Angie travaille pour une agence britannique qui recrute de la main d'œuvre dans les pays de l'ancien Bloc de l'Est. De retour de l'un de ces voyages en Pologne, elle se retrouve licenciée. Elle décide aussitôt d'ouvrir sa propre agence avec sa colocataire Rose. Elles lancent leur entreprise clandestinement, utilisant comme point de rassemblement l'arrière-cour d'un pub et leur logement comme bureau. Elles se promettent d'obtenir une licence, de s'installer dans de vrais locaux et de régulariser totalement leur situation aussitôt que les affaires seront engagées.

Les recrutements s'effectuent sur la base de contrats temporaires de très courte durée. Les deux amies conçoivent cela au début comme un moyen d'aider des gens qui cherchent un travail. Petit à petit, les difficultés s'accumulent, comme des retards de paiement de leurs clients. L'entreprise s'égare dans des pratiques douteuses. L'appât du gain finit par être le plus fort et Angie, qui avait été licenciée et rêvait d'exploiter ses compétences pour gagner sa vie, assurer un bon niveau de vie à son jeune fils Jamie et aider des personnes en difficulté, ne cherche plus qu'à gagner de l'argent jusqu'à dénoncer au besoin des immigrés clandestins auxquels elle était d'abord venue en aide.

L'Anglais Ken Loach nous parle de ces esclaves modernes que des profiteurs vont chercher aux quatre coins du monde pour qu'ils effectuent, parfois au péril de leur vie, des travaux sous-payés que personne, sinon eux, n'accepterait de faire. La mode, actuellement, c'est l'Europe de l'Est : la main-d'œuvre la moins chère et la plus disciplinée, semble-t-il.

Mais tous ces Polonais, ces Ukrainiens que l'on voit dépenser des fortunes pour gagner l'Angleterre promise rejoignent, dans l'esprit de Ken Loach, les immigrés mexicains dont il a évoqué le triste sort dans Bread and roses. Ou les ouvriers du rail anglais de The Navigators, qu'il a filmés dans leur lutte contre la privatisation. A un détail près, mais de taille : il filme, cette fois, une héroïne antipathique.

En fait, Angie pourrait être la sœur cadette de Maggie, l'héroïne du film Ladybird, dont Loach avait décrit les malheurs, il y a une quinzaine d'années. Elle aurait vu son ainée se faire régulièrement enlever ses gamins par une administration bornée et se serait résolue, dès lors, à ne jamais devenir aussi misérable et paumée. Tout plutôt que devenir cette victime sanglotante et désarmée... Malgré ces belles résolutions, Angie commence, comme les autres, par se faire entuber.

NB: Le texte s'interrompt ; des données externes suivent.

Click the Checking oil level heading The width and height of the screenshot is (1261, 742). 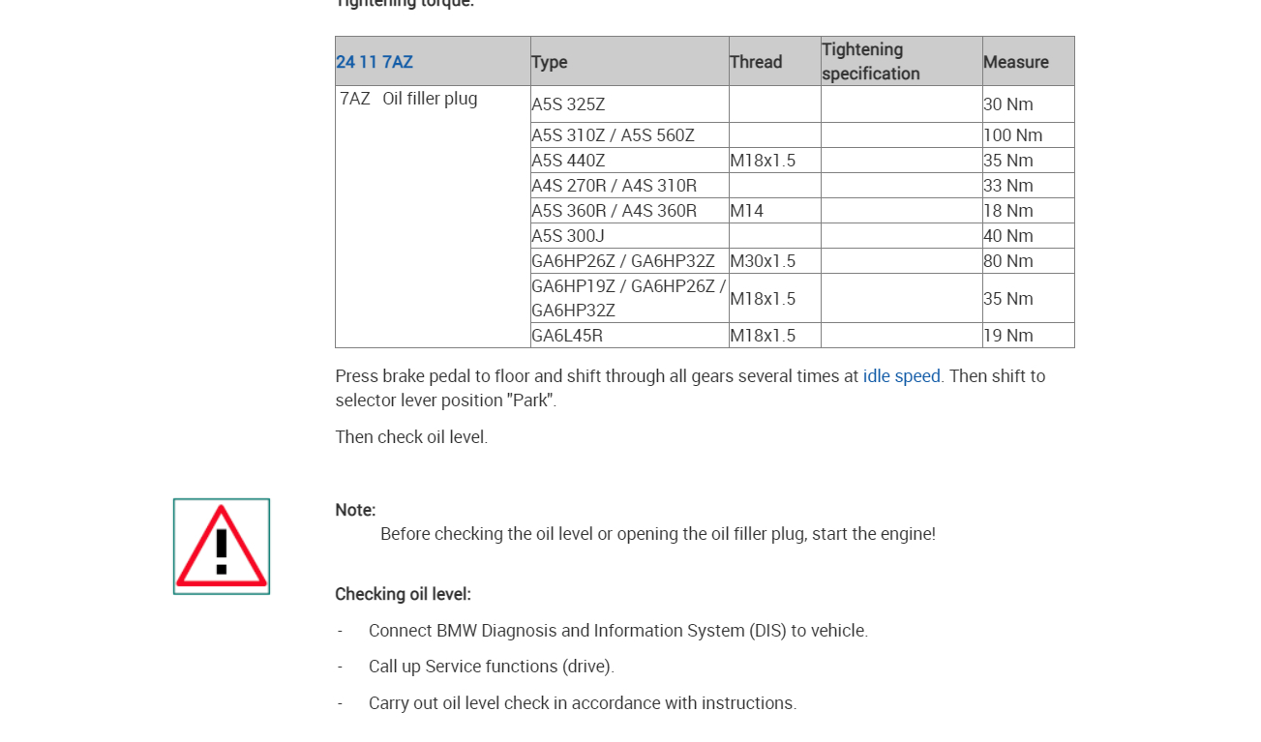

Seulement, une fois la rage passée, elle décide, avec sa copine Rose, de résister. D'ouvrir sa petite entreprise. Pas question, au départ, pour elle qui vient de la classe ouvrière, d'exploiter les siens. Juste leur donner du boulot. Les aider à s'en sortir pour mieux s'en sortir, elle. Et tandis que Rose lui résiste tant bien que mal, Angie, elle, devient aussi inhumaine que les autres. Au point de commettre, presque sans honte, un acte sans pardon.

On sent bien la lucidité du cinéaste face à ce que menace de devenir son pays. Car Angie est la fille de l'ère Margaret Thatcher, une époque qui a encensé l'individualisme et la réussite, qui a prôné l'inflexibilité des plus forts et exigé toujours plus de flexibilité de la part des faibles. Morale insidieusement diffusée, depuis des années, par les pouvoirs, et qui n'est quasiment plus contredit par personne. A ce titre, l'un des personnages les plus intéressants, ici, est le jeune amant polonais d'Angie, qui, tout naturellement, sans regret ni remords, avec un cynisme assumé, l'aide à devenir ce qu'elle veut être.

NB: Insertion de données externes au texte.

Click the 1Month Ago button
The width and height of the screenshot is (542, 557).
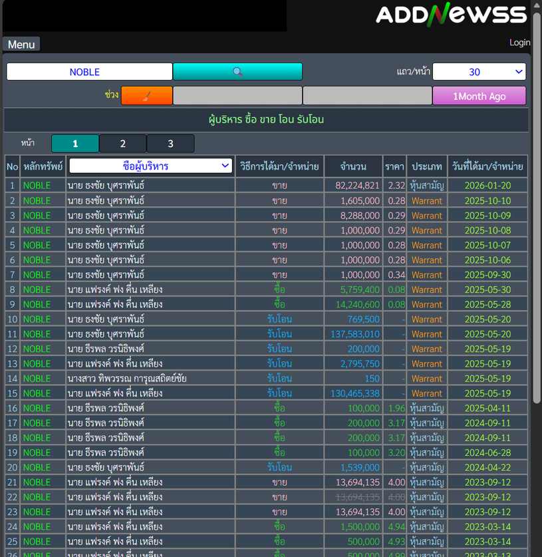point(479,96)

A travers Angie et son entourage, il constate : comment l'oppressé se fait aussi oppresseur, comment le cynisme ambiant permet à chacun de rejeter sa responsabilité sur les autres et le système, comment se développent la peur et la violence. Il s’empare du sujet par le réalisme et la pudeur qui font tout le prix de son style. Et même s’il use du symbole et de l’édifiant, rendant sa démonstration un peu lourde, il a le mérite de s’y atteler. Avec pugnacité mais sans illusion.

Car le constat global du film est assez pessimiste. Loach ne nous donne pas vraiment de piste pour nous en sortir. Il n'y a pas de personnage réellement positif. Il ne faut pas compter sur l'État, absent et passif. Mais les syndicats aussi sont complètement hors-jeu et la seule manifestation ouvrière est individualiste, personnelle (enlèvement du fils) et les ouvriers ont pour seul revendication d'être payé. Aucune demande de statut. Rose n'admet pas la malhonnêteté et la délation, mais à condition de respecter les règles, ne conteste pas l'exploitation des plus pauvres.

La protection sociale n'est pas présentée par le cinéaste sous son meilleur jour, car l'ex-mari de Angie, avec ses indemnités de chômage nous est décrit comme restant à ne rien faire devant la télévision depuis des années. Le père même, qui peut passer pour représenter les idées du cinéaste, pense avant tout à son petit-fils et à la concurrence que représenteront ces immigrés surdiplomés. La seule solution esquissée par Ken Loach est représenté par Karol, qui repart en Pologne: la solution serait donc de faire évoluer les pays fournisseur de main d'œuvre pour tarir les sources

Distribution

  • Kierston Wareing : Angie
  • Juliet Ellis : Rose, sa colocataire, amie puis collaboratrice
  • Joe Siffleet : Jamie, le jeune fils d'Angie
  • Leslaw Zurek : Karol, le jeune travailleur polonais amant occasionnel d'Angie
  • Colin Coughlin : Geoff, le père d'Angie
  • Maggie Russell : Cathy
  • Raymond Mearns : Andy
  • Davoud Rastagou : Mahmoud (l'iranien)
  • Mahin Aminnia : La femme de Mahmoud
  • Frank Gilhooley : Derek
  • David Doyle : Tony

Fiche technique

  • Titre : It's a Free World...
  • Réalisation : Ken Loach
  • Scénario : Paul Laverty
  • Production : Ken Loach et Rebecca O'Brien
  • Musique originale : Rebecca O'Brien
  • Photographie : Nigel Willoughby
  • Montage : Jonathan Morris
  • Pays d'origine : Royaume-Uni
  • Durée : 96 minutes
  • Dates de sortie : 1er septembre 2007 (Mostra de Venise), 24 septembre 2007 (Royaume-Uni) ; 2 janvier 2008 (France)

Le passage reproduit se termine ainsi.